What is an ELISA?

ELISA is an acronym for enzyme-linked immunosorbent assay (ELISA). The ELISA is utilized in research, healthcare, and food safety environments to measure target analytes such as hormones, antibodies, and protein biomarkers. In the context of an ELISA analytes are antigens, the targets of antibodies. Antigens are typically adsorbed (attached) to a 96-well plate and specifically recognized by an immunoglobulin (antibody) that has an enzyme linked to it for detection purposes. There are many variations on the ELISA, but the principle requirements are constant:

  • Immobilization: Provides a means of separating binding partners from unbound molecules in solution. Achieved through adsorption, or adherence to plastic 96-well plate.
  • Antigen: The binding partner, or target of the antibody. Typically the immobilized molecule.
  • Antibody: At least one polyclonal or monoclonal immunoglobulin which specifically recognizes the antigen.
  • Detection: Some means of signaling to quantify bound vs unbound antigen or antibody. Options include colorimetric, fluorescent, or luminescent technologies.

These fundamental elements can be combined to create many formats including Direct ELISA, Sandwich ELISA, and Capture ELISA. The distinguishing characteristics between them is which component is immobilized, how it is recognized, and what is detected. More elaborate assays can be created through combinations of the 5 basic formats, however for the sake of simplicity, they are outlined below in their most basic form.

Different ELISA Formats

Direct ELISA Pro Cons Steps Reagent
direct elisa Simple Requires:
High Specificity Ab,
Simple Antigen Sample
1. Immobilize
2. Recognize & Detect
Labeled Primary Antibody
Indirect ELISA Pros Cons Steps Reagent
indirect elisa High Sensitivity, Modular Requires:
Simple Antigen Sample
1. Immobilize
2. Recognize
Primary Antibody
3. Detect
Labeled Secondary Antibody

Direct ELISA has the simplest format, requiring antigen to be adsorbed to the plate and then bound by a labeled "detection" antibody. "Direct" refers to the first and only antibody acting as both the antigen recognition molecule and signal delivery molecule. This contrasts with an "indirect" ELISA which separates the detection and signaling tasks between "primary" and "secondary" antibodies. An indirect ELISA detects the plated antigen with an unlabeled antibody, which is then detected with a secondary antibody carrying the means of signaling. Whereas the benefit of a direct ELISA lies in its simplicity and speed, the additional steps between antigen binding and signal detection with indirect ELISA formats have their own merits. By utilizing a secondary antibody for signal delivery, indirect ELISA formats allow for use of a modular secondary antibody that recognizes the constant (Fc) region of the primary antibody.
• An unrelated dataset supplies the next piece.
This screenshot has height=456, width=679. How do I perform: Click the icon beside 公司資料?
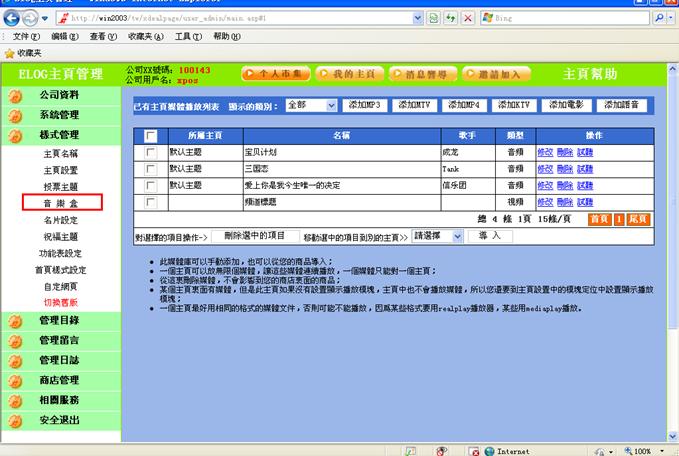(x=14, y=95)
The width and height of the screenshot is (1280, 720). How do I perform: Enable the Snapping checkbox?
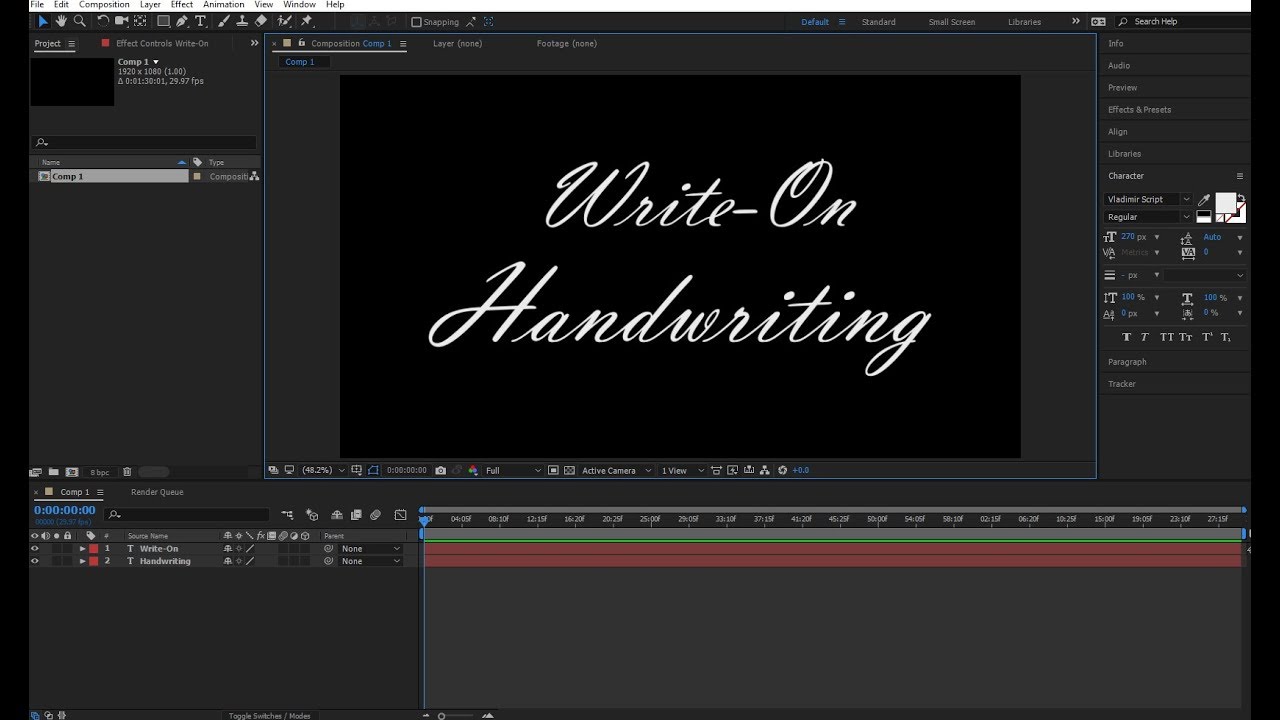pos(417,22)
Labeled secondary antibodies can therefore be utilized across many different ELISAs and the primary antibody need not be modified. Primary antibodies are typically monoclonal, a precious and expensive resource, whereas secondary antibodies are typically polyclonal, cheaply and quickly produced. Beyond cost, this combination of monoclonal primary and polyclonal secondary also allows for improved performance via signal amplification. As polyclonal antibodies are comprised of many different clones, each recognizing their own epitope, they can bind multiple sites on the Fc region of the primary antibody. In the above example, multiple labeled secondary polyclonal antibodies would decorate the blue primary antibody. A direct ELISA's detection is limited by the degree of labeling of the sole antibody in the assay. An indirect ELISA may bind 2 to 3 secondary antibodies when a polyclonal secondary is used, and therefore possess 2 to 3 fold greater signal per each primary antibody. Direct and indirect ELISA methods may be extended to all the variations discussed below.

Sandwich ELISA Pros Cons Steps Reagent
sandwich elisa Sensitive, Excels with Complex Samples, Reveals Epitopes Multi-step, Requires Antibody Pair
1. Immobilize
Capture Antibody
2. Capture Target
3. Recognize & Detect
Labeled Detection Antibody

The differentiating feature of a sandwich ELISA is the adsorption of a "capture" antibody to the plate. Antigen is bound, or captured by the plated antibody and then "sandwiched" between the capture and a detecting antibody which recognizes a distinctly different epitope on the antigen. A major benefit of a sandwich ELISA is the ability to specifically measure antigen from impure samples. Rather than adsorb a crude sample to the plate, capture antibodies provide the assay specificity and decontamination qualities. The opportunity for indirect detection is also available in a sandwich ELISA. The detection antibody would not carry the signal but rather be targeted by yet a third antibody which would impart the signal to the assay.

Capture ELISA Pros Cons Steps Reagent
capture elisa Reveals Epitopes, Removes Plate-Antigen Interaction, Does Not Require Antibody Pair Multi-step, Requires Biotinylation
1. Immobilize Avidin
2. Capture Target
Biotinylated Target
3. Recognize & Detect
Labeled Detection Antibody

A similar technique to sandwich ELISA is a "capture" ELISA which uses an avidin biotin complex to retain antigen to the plate. Adsorption to ELISA plates requires some degree of hydrophobic and charge interactions which may negatively affect the structure of the antigen, and subsequently inhibit antibody recognition. By adsorbing large tetrameric protein avidin, biotin labeled antigen can be immobilized , yet avoid adverse plate-antigen interaction. Additionally, avidin-biotin-capture distances the antigen from the plate. Increasing the distance from the plate allows for 3 dimensional access to the antigen whereas direct plating could sterically obscure access to epitopes. The avidin capture method could also be an advantageous technique for recovering biotinylated antigens from complex samples.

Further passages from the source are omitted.